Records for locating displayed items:

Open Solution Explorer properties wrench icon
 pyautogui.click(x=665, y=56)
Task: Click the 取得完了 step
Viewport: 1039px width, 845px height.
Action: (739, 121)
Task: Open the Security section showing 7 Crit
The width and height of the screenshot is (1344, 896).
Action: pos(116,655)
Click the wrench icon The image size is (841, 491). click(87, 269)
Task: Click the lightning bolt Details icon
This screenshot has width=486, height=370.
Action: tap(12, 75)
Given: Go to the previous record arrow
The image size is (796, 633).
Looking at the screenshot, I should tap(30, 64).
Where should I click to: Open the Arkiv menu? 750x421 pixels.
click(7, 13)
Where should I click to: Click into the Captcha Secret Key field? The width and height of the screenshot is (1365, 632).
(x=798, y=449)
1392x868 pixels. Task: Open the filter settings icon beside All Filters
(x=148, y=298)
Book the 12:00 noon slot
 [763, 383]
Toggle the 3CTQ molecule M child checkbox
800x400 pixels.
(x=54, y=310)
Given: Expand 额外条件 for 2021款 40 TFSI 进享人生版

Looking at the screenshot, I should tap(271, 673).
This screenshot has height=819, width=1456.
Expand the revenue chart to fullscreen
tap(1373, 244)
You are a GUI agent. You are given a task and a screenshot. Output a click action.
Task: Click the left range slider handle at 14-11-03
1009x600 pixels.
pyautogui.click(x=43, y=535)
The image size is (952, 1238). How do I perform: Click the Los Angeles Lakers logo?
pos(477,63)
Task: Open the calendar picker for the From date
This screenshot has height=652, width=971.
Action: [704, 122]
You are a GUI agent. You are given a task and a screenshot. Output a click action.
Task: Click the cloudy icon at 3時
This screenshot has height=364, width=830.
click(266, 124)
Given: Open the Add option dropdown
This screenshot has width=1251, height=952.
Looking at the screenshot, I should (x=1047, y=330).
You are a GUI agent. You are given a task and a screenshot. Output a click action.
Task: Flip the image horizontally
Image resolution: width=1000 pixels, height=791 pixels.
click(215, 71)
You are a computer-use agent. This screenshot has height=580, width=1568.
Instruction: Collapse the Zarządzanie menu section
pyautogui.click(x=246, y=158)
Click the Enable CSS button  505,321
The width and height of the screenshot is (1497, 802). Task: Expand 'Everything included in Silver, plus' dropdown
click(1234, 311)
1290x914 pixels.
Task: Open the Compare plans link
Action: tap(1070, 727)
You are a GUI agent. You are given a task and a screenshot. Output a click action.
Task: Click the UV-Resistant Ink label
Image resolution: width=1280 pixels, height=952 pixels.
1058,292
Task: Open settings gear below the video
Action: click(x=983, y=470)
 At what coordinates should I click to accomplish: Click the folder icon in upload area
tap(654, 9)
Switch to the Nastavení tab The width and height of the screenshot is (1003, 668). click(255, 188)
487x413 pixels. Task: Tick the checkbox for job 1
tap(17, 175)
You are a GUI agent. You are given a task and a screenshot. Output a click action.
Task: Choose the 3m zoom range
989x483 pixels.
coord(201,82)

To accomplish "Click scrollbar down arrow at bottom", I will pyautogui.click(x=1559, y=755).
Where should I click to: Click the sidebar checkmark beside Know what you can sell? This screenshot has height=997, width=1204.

■ Exercise instructions ■
Show every line above that contains the string "range", where case counts.

■ Solution for this problem ■
Task: Click the left range slider handle at 14-11-03
Task: Choose the 3m zoom range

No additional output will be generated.